This page describes an older version of the product. The latest stable version is 16.4.

Data Example


This example gives an extensive overview of the OpenSpaces APIs, the Processing Unit concept and the configuration options in the sla.xml and pu.xml files. The example contains two Processing Units; one that feeds data objects into the system, and another that reads those objects and processes them.

The example is located under <XAP Root>/examples/data

The purpose of this example is to show many of the capabilities of GigaSpaces XAP and its mainstream APi, namely OpenSpaces. The example uses the following features:

  • POJO Annotations
  • The GigaSpace class
  • Declarative transactions
  • Event containers (polling and notify containers)
  • OpenSpaces remoting
  • OpenSpaces clustering and SLA
  • Using the JMS MessageConverter feature that writes POJOs to the space using the JMS API

This example shows a PU that contains several services that are independent of each other and serve different purposes within one application. Moreover, the example show how different processing units use the space to share data.

Architecture

This example includes two modules that are deployed to the service grid, and a domain model that consists of the Data class (shared between two modules). Each module runs within a processing unit, one runs the DataFeeder bean, the JMSDataFeeder bean and the DataRemoting bean, all write Data instances with raw data into the remote space. The space is actually embedded within the second processing unit, which runs the DataProcessor bean. The DataProcessor service takes the new Data objects, processes the raw data and writes them back to the space. Both processing units run additional services that interact with the space or with the other services, either in via a polling container, a notify container or via GigaSpaces remoting support.

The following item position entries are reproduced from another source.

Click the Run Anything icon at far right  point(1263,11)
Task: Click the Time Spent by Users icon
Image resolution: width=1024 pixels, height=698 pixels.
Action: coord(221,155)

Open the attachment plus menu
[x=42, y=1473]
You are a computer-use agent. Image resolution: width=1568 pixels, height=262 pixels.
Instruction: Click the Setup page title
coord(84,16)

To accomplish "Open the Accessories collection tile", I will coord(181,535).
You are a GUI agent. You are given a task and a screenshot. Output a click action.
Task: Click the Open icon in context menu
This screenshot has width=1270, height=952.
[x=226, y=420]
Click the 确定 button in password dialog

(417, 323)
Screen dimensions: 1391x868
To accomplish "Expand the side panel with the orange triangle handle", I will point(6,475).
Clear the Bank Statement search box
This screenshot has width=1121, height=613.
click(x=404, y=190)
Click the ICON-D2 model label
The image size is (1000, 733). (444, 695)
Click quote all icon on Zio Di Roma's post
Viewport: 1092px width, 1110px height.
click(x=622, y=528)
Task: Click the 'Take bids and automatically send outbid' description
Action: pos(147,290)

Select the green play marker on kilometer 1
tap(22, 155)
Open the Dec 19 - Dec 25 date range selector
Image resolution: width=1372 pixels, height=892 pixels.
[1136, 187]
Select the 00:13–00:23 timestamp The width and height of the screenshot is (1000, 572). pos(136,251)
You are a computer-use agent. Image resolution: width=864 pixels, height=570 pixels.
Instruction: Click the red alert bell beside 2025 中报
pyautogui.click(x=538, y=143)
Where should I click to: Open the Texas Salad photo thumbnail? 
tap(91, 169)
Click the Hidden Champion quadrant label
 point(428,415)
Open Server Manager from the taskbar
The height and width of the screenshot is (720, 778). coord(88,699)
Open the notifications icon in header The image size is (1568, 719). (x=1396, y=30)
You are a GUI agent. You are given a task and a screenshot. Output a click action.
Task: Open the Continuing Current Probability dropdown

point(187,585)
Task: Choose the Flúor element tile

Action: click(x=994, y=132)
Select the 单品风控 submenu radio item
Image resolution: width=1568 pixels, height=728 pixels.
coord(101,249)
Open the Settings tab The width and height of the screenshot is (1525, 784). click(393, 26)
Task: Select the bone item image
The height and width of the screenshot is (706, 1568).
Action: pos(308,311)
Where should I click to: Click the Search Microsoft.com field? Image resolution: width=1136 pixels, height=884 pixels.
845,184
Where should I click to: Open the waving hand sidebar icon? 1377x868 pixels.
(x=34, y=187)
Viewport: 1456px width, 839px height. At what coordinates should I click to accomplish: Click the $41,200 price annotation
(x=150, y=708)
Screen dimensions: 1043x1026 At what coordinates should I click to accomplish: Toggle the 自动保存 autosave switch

The entire application looks like this:

diag.jpg

Application Workflow

  1. The DataFeeder writes unprocessed Data objects into the space every second.
  2. The JMSDataFeeder uses Spring’s JmsTemplate over GigaSpaces JMS to write unprocessed Data objects into the space every second.
  3. The ViewDataCounter performs a count operation on the space every second to count all of the Data instances (processed and unprocessed).
  4. the DataRemoting performs direct remote calls on the DataProcessor service.
  5. The DataProcessor takes unprocessed Data objects, processes them and writes them back to the space.
  6. The ProcessedDataCount receives notifications of processed Data objects that are written or updated in the space. Notifications are configured to arrive in batches of 10 objects or every 5 seconds.
Note

The services described above are independent of each other. They are merely explained here to show the various capabilities of GigaSpaces XAP and the OpenSpaces API.

The POJO Domain Model

The only object in our model is the Data object.

@SpaceClass
public class Data implements Serializable {
    private static final long serialVersionUID = 1L;

    private Long id;

    private Long type;

    private String rawData;

    private String data;

    private Boolean processed;

[..]
    @SpaceId
    public String getId() {
        return id;
    }

    /**
     * The type of the data object. Used as the routing field when working with
     * a partitioned space.
     */
    @SpaceRouting
    public Long getType() {
        return type;
    }
[..]

Note the annotations that are used in this object:

  • @SpaceClass – the marked object can be written to a space.
  • @SpaceId – marks the id attribute of the Data class as the unique identifier of this class. Each instance of Data should have a unique ID value.
  • @SpaceRouting – when using a partitioned cluster topology, Data objects are routed to the appropriate partitions according to the specified attribute, in this case type (this means that two instances with the same value for this field will end up in the same partition).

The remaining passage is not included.